Unter der Vorüberlegung, dass sich aus der Beurteilung der antiken Spiele erhebliche Konsequenzen für die Bewertung der modernen Olympischen Spiele ergeben, ist diese Thematik als ausgewählter Inhalt des Bereiches Altertum auch für den Unterricht in der Sekundarstufe II möglich. Durch die Thematisierung eigener Stellungnahmen zu den antiken Spielen (z.B. als "Statement-Sammlung der Schüler vor der Visionierung der Sendung), die den Schülern durch Medien etc. geläufig sind, kann den Schülern mit dem Einsatz der Sendung bewusst gemacht werden, dass es sich hierbei oft um "Vorurteile" handelt, die einer erneuten Beurteilung bedürfen. Die idealisierte Darstellung der Antike im 19. Jahrhundert hat sich besonders im Hinblick auf olympische Ideale und ihrer oft nur vermeintlichen antiken Tradition bis heute erhalten.

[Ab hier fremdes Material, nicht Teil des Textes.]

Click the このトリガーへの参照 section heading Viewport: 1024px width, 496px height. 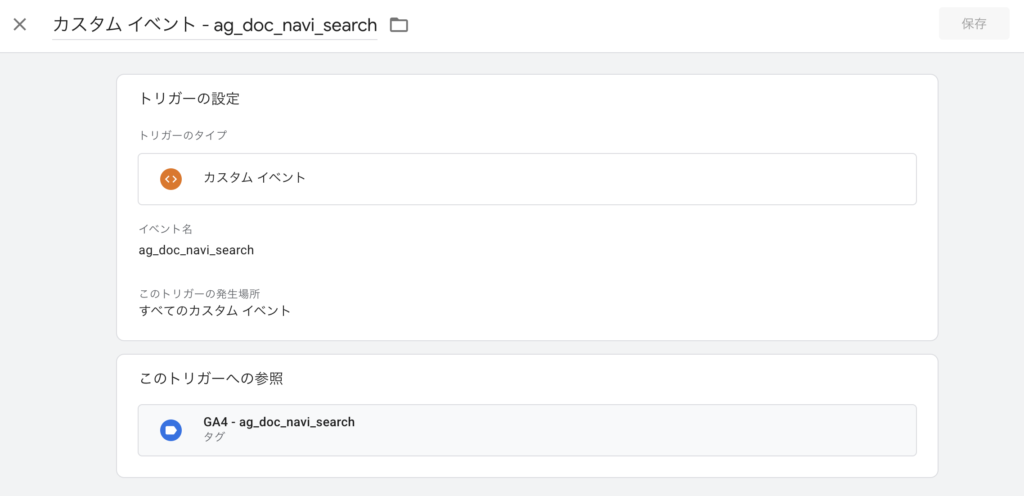coord(217,379)
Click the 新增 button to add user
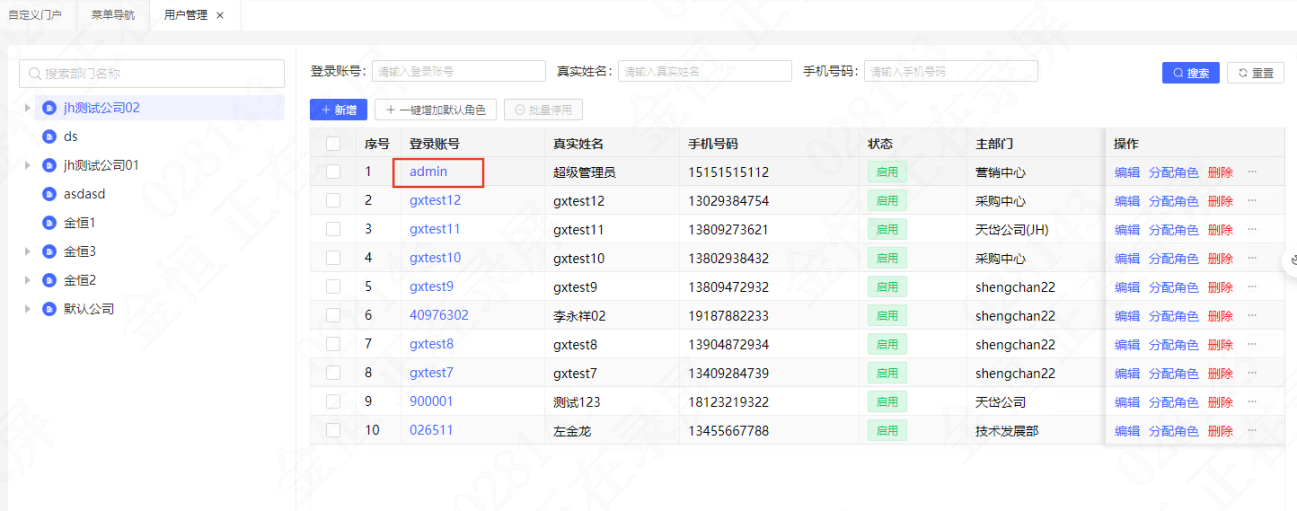Screen dimensions: 1297x511 click(x=339, y=110)
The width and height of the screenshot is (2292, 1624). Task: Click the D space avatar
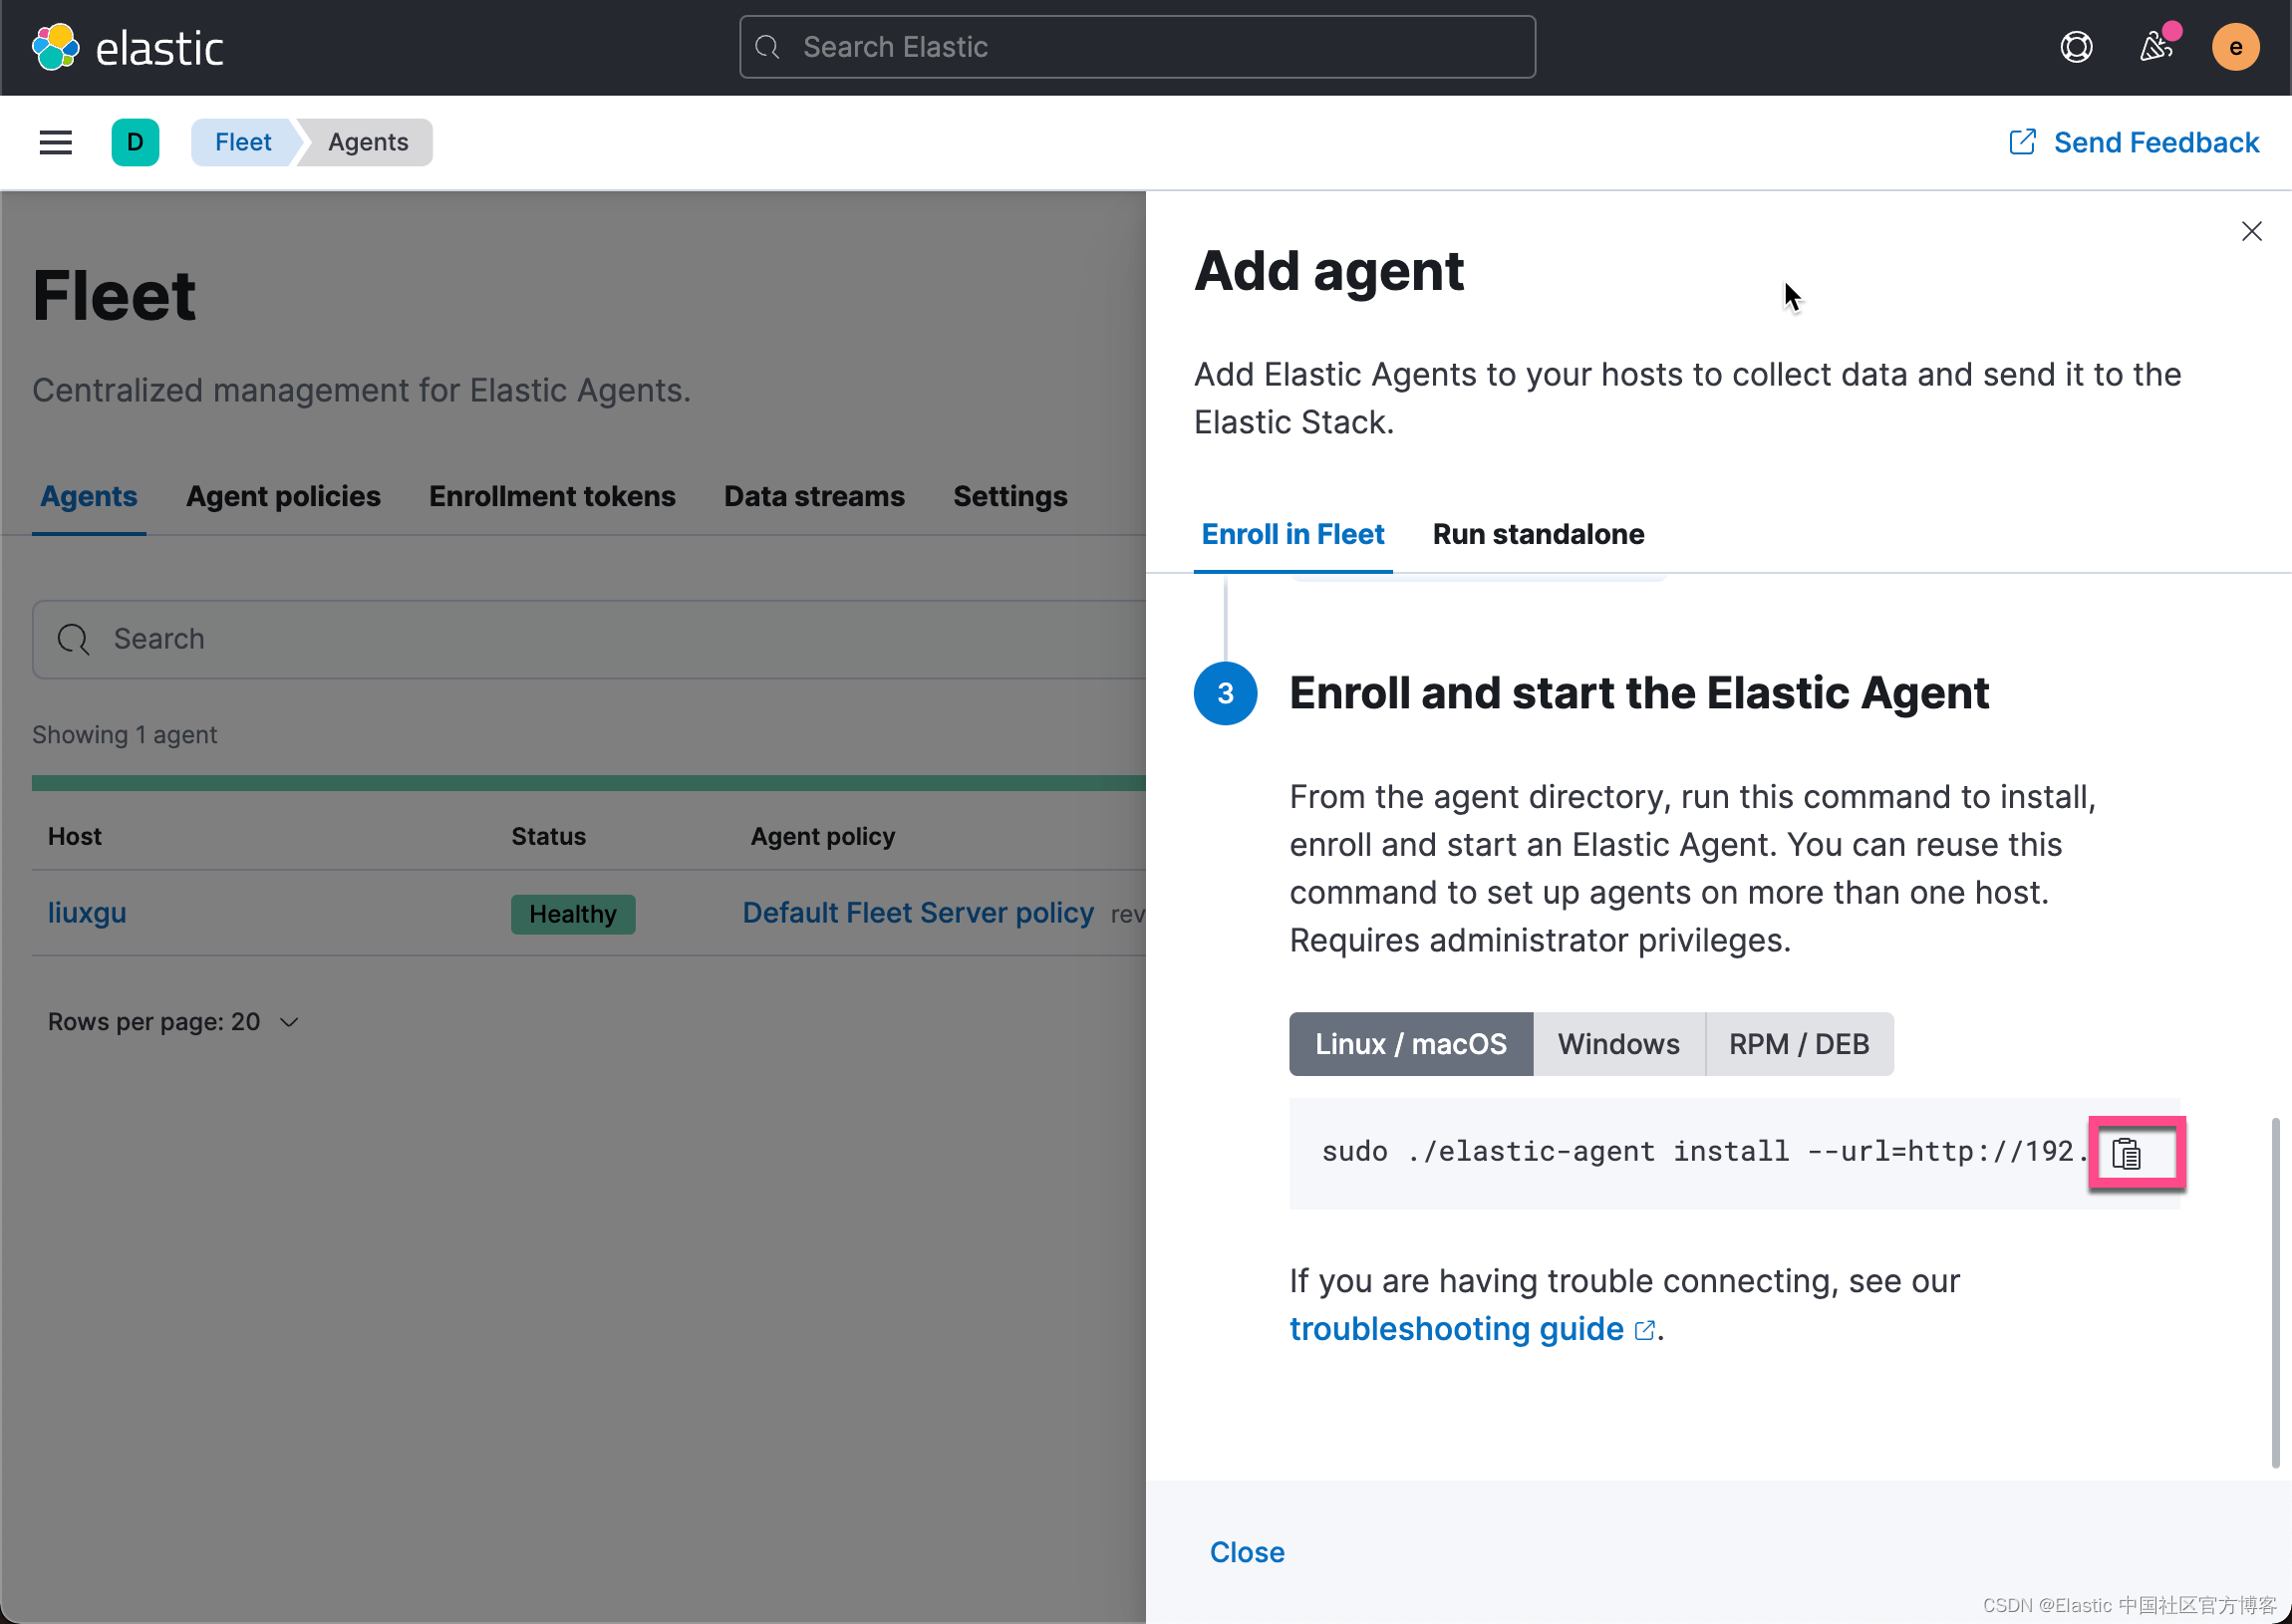(135, 142)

Unter diesem Gesichtspunkt kann die Sendung unter folgenden Fragestellungen behandelt werden:

  • Erneuerte Coubertin die Olympischen Spiele mit einem verklärten, bzw. verzerrten Bild der Antike, wie es seit Mitte des 19. Jahrhunderts beliebt war?
  • Inwieweit lassen sich die antiken Olympischen Spiele als Vorgänger unserer modernen Spiele ansehen, von denen sie ja direkt abstammen sollen?

Die Sendung schafft mit Einblendungen des modernen olympischen Zeremoniells und der modernen Wettkämpfe Assoziationen zu den jeweiligen Anteilen antiker Tradition - bietet damit aber gleichzeitig auch die Gelegenheit, die grundlegenden Unterschiede im Unterricht herauszuarbeiten, die auf die Verschiedenheit der geschichtlichen und gesellschaftlichen Situation von Antike und Moderne zurückzuführen ist.